2. Auch wenn es danach nicht weiter darauf ankommt, ist darauf hinzuweisen, dass ein Fehler in der Verfahrenswertfestsetzung nicht ersichtlich ist. Der Verfahrenswert ist glaubhaft zu machen (Rechtsgedanke des § 511 Abs. 3 ZPO; vgl. Keidel/Meyer-Holz, FamFG, 20. Aufl., 2020, § 61 Rn 10). Bloße Vermutungen ohne konkrete Tatsachengrundlage reichen hierfür, wie das FamG völlig zu Recht hervorgehoben hat, nicht aus: Dass der Antragsgegner bis etwa sieben Monate vor Verfahrenseinleitung ein teures Auto fuhr, ist kein Beleg dafür, dass er auch über ein entsprechendes (welches?) Einkommen verfügte. Es ist daran zu erinnern, dass in gewissen Kreisen Luxusfahrzeuge als Statussymbole angesehen werden, die – auf welchen Wege auch immer – gehalten werden, obwohl die finanziellen Verhältnisse das "eigentlich" nicht erlauben. Auch der Umstand, dass der Antragsteller über eine private Krankenversicherung verfügt, ist kein zwingendes Indiz für ein Einkommen oberhalb der sogenannten "Versicherungspflichtgrenze" (in 2019: 5.062,50 EUR brutto/Monat): Selbstständig Erwerbstätige wie der Antragsteller können sich bei der Krankenversicherung in der Regel zwischen einem privaten und einem (freiwilligen) gesetzlichen Krankenversicherungsschutz entscheiden. Während abhängig Beschäftigte mit ihrem Einkommen erst die sogenannte Versicherungspflichtgrenze überschreiten müssen, um in die private Krankenversicherung wechseln zu können (§ 6 Abs. 1 Nr. 1 SGB V), gilt diese Voraussetzung für hauptberuflich Selbstständige nicht, da sie sich unabhängig vom Einkommen privat krankenversichern können (§ 5 Abs. 5 SGB V). Und auch der Umstand, dass der Antragsteller im Jahr 2017 aus selbstständiger Tätigkeit noch einen Überschuss i.H.v. ca. 3.760,00 EUR/brutto Monat erwirtschaftet hat, besagt nichts darüber, über welches Einkommen er im März 2019, bei Einreichung des Scheidungsantrages, verfügt hat: Die Einkünfte selbstständig Tätiger unterliegen nicht selten starken Schwankungen.

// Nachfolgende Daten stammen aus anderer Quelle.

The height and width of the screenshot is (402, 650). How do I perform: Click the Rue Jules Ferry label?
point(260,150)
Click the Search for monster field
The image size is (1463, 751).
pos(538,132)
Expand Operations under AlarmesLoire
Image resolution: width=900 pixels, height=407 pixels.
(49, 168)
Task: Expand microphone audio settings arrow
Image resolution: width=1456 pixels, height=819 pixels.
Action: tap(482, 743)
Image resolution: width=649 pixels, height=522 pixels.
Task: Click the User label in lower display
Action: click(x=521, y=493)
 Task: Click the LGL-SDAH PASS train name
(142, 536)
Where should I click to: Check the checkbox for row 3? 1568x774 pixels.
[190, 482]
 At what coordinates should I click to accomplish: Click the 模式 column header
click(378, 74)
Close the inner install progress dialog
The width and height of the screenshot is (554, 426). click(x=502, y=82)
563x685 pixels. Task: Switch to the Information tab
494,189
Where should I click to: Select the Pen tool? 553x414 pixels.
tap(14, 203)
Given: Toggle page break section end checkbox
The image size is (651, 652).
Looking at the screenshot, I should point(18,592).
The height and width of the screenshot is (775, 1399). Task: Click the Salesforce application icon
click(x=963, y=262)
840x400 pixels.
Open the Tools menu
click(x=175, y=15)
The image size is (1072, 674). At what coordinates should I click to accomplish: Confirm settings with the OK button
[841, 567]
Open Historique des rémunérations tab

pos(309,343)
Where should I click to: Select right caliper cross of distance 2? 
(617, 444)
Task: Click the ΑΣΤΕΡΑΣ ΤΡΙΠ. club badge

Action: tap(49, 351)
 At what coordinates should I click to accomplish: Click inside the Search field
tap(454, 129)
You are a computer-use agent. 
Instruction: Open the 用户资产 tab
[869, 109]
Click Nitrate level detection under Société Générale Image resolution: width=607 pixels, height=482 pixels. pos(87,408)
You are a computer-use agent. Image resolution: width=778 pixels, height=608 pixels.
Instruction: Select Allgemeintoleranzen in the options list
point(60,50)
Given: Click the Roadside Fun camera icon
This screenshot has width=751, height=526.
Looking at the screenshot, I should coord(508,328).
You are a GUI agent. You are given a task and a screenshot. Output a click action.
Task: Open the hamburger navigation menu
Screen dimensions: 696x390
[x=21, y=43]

3. Die Nebenentscheidungen beruhen auf § 59 Abs. 3 FamGKG. Eine Entscheidung über die Zulassung einer Rechtsbeschwerde ist nicht veranlasst (§§ 59 Abs. 1 S. 5, 57 Abs. 7 FamGKG). Obwohl die Beschwerde als unzulässig verworfen wird, bedurfte es keines vorgängigen Hinweises an die Antragsgegnerin, weil die Verwerfung für sie mit keinen Kosten verbunden ist (§ 59 Abs. 3 FamGKG).